Highlight other language texts

Report · Feb 16, 2017

HI,

I have document which contains Chinese and English languages. For both we have separate fonts to be used. I am trying to find if any Chinese language texts applied with English language font or not. If anything present i need to apply some specific color.
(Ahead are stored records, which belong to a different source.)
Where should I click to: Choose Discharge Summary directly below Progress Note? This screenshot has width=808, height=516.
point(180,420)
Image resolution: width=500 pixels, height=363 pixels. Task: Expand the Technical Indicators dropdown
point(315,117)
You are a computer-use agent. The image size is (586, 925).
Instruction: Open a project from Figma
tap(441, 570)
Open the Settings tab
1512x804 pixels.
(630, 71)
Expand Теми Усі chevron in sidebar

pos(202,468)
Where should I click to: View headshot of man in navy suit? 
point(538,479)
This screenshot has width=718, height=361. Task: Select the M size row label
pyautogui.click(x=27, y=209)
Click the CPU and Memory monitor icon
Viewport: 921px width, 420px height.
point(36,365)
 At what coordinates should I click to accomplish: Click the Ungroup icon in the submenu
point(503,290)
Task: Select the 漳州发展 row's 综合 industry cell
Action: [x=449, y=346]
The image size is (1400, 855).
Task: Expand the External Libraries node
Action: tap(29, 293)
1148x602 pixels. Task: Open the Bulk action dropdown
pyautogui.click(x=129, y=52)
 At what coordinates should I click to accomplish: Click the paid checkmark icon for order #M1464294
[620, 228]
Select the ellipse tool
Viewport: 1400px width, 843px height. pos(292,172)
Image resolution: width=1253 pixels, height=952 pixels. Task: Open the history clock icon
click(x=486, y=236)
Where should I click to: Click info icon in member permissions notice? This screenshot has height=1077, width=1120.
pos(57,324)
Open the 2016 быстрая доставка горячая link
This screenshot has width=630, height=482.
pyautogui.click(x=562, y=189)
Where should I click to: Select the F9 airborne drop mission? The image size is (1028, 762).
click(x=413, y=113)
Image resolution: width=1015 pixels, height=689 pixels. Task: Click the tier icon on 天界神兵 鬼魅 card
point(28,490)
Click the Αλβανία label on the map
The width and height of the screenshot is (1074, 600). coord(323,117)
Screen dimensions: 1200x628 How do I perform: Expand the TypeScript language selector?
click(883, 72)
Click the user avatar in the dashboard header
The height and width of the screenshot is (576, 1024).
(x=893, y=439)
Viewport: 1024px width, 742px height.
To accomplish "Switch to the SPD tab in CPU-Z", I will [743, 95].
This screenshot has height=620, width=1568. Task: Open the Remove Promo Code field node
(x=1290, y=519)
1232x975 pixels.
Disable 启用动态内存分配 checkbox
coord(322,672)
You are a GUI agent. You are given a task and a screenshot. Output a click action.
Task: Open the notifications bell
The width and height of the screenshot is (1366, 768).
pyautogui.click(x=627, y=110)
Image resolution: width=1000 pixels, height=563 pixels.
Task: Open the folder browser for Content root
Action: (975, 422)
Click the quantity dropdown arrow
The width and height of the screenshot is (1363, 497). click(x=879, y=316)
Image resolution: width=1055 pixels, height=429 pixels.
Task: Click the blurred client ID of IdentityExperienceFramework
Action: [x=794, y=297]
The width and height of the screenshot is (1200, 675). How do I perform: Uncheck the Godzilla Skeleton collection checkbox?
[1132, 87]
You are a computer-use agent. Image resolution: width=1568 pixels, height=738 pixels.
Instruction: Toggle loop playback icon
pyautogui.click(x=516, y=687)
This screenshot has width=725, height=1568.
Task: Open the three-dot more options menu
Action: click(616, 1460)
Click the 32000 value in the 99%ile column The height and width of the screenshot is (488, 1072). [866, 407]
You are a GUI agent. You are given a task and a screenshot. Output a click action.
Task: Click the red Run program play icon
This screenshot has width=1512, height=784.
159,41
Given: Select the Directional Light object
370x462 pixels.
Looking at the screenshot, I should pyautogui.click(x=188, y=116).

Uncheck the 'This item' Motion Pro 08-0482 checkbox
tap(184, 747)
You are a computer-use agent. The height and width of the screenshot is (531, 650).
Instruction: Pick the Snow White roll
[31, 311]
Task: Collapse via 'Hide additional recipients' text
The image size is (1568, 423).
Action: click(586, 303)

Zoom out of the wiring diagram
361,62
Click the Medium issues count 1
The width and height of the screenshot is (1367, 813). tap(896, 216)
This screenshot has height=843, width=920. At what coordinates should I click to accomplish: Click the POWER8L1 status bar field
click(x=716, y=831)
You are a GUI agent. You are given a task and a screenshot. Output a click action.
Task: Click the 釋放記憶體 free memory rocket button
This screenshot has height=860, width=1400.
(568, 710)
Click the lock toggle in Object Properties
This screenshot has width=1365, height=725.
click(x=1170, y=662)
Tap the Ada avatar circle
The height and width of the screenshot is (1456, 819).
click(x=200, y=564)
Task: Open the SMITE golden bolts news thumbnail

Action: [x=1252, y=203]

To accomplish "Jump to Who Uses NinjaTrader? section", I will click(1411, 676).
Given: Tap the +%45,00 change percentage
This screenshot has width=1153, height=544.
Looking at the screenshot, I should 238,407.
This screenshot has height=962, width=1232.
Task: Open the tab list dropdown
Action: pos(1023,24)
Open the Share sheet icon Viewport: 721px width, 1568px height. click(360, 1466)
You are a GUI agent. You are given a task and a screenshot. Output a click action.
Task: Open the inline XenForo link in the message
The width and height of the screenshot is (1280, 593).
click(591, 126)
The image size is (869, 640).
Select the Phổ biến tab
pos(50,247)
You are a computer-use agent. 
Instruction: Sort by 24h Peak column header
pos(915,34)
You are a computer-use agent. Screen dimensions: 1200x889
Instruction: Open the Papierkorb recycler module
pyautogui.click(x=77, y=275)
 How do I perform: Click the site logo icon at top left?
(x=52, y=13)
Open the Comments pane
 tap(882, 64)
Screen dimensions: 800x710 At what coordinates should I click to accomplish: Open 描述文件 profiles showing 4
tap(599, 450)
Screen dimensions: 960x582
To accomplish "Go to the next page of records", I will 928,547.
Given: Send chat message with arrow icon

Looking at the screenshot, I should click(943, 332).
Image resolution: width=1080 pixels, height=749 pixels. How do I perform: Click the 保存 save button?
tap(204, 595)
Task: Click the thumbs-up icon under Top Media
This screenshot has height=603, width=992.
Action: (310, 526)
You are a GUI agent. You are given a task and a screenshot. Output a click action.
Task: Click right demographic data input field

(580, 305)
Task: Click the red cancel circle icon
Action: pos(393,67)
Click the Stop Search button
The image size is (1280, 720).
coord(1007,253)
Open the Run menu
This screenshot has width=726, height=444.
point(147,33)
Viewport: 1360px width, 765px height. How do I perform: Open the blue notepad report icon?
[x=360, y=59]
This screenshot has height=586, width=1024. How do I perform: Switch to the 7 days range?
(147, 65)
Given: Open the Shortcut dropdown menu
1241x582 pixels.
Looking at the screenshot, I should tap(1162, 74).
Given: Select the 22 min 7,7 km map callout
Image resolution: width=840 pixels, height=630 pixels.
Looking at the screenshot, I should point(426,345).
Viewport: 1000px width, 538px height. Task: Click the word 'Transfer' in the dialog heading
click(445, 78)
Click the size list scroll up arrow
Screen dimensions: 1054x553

app.findGrepPreferences = null;  
app.findGrepPreferences.findWhat = '[a-zA-Z0-9]';  
app.findGrepPreferences.appliedFont="ITC Avant Garde Gothic Std";
found = app.documents[0].findGrep();  
for (i=0;i<found.length;i++) {  
    if(found.contents){ 
        myarray.push(found.contents); 
        app.changeGrepPreferences.fillColor  = "Chinese";
        found.changeGrep();
    }
}
alert(myarray)

How I can found the other languages like how i found english character in my find and replace above coding.

Thanks,

K

Report · Feb 16, 2017

Hello Experts,

May i get any suggestions?

Report · Feb 20, 2017

Hello Experts,

Still not fount any results from my end, May i get any suggestions?

Report · Feb 20, 2017

You'll need to put together a list of all possible Chinese characters. You can search for ranges of characters in GREP using their Unicode values. So in the script above, something like this will find the basics:

app.findGrepPreferences.findWhat = '[\\x{4E00}-\\x{9FFF}]';

But to be more thorough, you will have to decide exactly which Chinese characters/special characters/punctuation you're looking for. It looks like a big discussion. See here for example: cjk - What's the complete range for Chinese characters in Unicode? - Stack Overflow

Ariel

Report · Feb 20, 2017

Hi,

Which OS and version of InDesign are you using?

P.

Report · Feb 20, 2017

I am using Indesign CS6 and the OS details shown below..

Report · Feb 20, 2017

I have a plugin that highlights languages in a document. P.M. me, I will send it to you later today.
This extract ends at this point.